→ **Exercise instructions**:
Every line below that includes "computer" counts toward the total. Report that total alone.

[Dataset records]
·····

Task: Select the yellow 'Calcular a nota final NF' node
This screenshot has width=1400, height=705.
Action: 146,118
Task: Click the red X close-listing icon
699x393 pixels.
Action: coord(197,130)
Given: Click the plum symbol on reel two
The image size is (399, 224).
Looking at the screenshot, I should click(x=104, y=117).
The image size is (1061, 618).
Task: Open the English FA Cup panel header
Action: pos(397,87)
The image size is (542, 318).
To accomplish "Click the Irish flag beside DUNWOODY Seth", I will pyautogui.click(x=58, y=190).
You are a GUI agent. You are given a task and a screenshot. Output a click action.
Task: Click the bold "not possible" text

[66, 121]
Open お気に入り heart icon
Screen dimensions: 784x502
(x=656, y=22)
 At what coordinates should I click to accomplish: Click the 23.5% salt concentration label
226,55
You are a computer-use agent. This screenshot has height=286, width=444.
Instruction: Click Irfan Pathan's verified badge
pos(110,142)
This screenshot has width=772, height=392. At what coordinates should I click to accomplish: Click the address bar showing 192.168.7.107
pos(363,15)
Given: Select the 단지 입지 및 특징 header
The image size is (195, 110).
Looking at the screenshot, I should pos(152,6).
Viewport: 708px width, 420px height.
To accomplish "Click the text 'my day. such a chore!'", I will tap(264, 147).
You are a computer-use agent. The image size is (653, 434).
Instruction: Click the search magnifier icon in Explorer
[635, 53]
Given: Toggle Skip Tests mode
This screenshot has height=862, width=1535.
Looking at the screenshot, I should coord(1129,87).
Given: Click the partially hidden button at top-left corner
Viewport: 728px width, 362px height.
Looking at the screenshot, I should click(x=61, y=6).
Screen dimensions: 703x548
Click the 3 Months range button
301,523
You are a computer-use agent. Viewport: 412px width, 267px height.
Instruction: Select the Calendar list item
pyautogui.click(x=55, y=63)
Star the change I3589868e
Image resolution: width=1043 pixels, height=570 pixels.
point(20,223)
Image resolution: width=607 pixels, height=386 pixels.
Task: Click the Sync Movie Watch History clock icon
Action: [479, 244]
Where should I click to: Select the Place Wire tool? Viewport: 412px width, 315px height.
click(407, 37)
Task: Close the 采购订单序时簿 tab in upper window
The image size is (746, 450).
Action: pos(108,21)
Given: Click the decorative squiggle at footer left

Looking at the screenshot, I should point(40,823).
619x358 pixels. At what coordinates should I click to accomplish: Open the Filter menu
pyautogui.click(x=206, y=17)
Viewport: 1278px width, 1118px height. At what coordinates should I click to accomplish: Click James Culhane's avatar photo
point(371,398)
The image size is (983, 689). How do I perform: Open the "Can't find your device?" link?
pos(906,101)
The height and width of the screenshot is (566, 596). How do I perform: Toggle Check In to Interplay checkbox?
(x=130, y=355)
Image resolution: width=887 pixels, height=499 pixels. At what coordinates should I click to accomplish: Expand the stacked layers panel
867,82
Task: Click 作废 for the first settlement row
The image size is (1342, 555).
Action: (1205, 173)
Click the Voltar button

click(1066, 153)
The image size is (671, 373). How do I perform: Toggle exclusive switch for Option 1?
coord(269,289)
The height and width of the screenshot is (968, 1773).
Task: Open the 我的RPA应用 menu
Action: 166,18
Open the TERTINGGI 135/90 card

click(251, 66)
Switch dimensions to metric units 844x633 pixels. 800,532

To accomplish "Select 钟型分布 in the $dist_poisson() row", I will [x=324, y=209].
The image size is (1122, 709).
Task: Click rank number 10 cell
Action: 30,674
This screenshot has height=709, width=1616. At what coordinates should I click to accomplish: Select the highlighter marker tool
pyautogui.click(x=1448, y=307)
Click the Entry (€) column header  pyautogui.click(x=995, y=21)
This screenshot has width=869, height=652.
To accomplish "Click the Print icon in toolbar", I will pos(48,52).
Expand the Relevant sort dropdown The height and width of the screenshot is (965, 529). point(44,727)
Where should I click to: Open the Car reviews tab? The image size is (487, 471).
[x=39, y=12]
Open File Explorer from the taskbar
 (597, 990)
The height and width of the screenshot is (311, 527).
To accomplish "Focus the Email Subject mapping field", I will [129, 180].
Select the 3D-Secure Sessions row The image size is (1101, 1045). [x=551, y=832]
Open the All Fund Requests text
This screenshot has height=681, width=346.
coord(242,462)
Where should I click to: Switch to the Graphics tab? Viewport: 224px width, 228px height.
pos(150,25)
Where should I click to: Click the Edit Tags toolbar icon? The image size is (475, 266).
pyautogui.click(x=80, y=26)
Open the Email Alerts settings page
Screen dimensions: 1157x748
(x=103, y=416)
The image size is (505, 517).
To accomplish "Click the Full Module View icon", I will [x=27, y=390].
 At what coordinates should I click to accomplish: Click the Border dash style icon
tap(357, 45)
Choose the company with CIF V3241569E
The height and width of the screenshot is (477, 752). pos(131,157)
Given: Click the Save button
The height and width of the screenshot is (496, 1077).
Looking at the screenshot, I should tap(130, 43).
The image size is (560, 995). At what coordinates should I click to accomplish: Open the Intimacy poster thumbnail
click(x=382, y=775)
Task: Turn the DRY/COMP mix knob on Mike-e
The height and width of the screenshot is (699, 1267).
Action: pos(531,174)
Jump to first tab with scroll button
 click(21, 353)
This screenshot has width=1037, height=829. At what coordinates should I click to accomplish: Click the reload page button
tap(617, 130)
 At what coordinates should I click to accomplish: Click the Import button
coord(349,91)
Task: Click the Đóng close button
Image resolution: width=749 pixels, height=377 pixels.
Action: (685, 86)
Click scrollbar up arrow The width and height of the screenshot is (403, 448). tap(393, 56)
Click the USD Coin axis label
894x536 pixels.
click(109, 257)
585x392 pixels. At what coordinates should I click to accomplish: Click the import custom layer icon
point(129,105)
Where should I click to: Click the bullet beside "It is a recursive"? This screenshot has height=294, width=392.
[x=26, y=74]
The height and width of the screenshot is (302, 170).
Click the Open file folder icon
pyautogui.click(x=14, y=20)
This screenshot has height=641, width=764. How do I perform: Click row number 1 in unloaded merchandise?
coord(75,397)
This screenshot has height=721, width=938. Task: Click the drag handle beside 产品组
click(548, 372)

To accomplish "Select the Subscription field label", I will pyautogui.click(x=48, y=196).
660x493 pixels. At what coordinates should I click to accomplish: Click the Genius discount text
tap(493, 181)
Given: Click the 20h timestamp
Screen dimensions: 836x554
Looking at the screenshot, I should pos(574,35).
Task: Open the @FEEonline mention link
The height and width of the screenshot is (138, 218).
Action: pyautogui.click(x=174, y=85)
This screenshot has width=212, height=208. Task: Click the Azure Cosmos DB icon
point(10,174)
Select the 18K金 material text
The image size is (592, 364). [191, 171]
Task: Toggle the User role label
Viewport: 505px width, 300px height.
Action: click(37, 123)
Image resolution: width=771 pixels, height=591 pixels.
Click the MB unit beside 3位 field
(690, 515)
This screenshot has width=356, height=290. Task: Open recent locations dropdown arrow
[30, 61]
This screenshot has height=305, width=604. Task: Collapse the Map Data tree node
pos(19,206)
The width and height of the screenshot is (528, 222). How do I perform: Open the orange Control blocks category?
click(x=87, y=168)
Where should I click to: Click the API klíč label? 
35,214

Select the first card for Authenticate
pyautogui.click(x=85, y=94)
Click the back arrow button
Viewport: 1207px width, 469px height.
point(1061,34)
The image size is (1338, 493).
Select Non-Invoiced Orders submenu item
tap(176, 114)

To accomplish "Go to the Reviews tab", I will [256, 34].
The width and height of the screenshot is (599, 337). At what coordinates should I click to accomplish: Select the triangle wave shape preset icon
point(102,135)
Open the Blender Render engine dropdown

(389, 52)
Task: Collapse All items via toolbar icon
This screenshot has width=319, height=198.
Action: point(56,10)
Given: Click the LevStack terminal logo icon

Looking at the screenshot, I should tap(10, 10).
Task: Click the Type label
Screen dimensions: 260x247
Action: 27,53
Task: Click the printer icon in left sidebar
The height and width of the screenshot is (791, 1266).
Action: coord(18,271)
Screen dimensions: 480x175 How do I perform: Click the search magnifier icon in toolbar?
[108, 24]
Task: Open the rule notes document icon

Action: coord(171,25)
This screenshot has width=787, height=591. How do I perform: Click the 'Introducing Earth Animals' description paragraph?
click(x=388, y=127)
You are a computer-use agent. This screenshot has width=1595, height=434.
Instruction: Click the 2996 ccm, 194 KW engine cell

·····

→ **Answer**:
4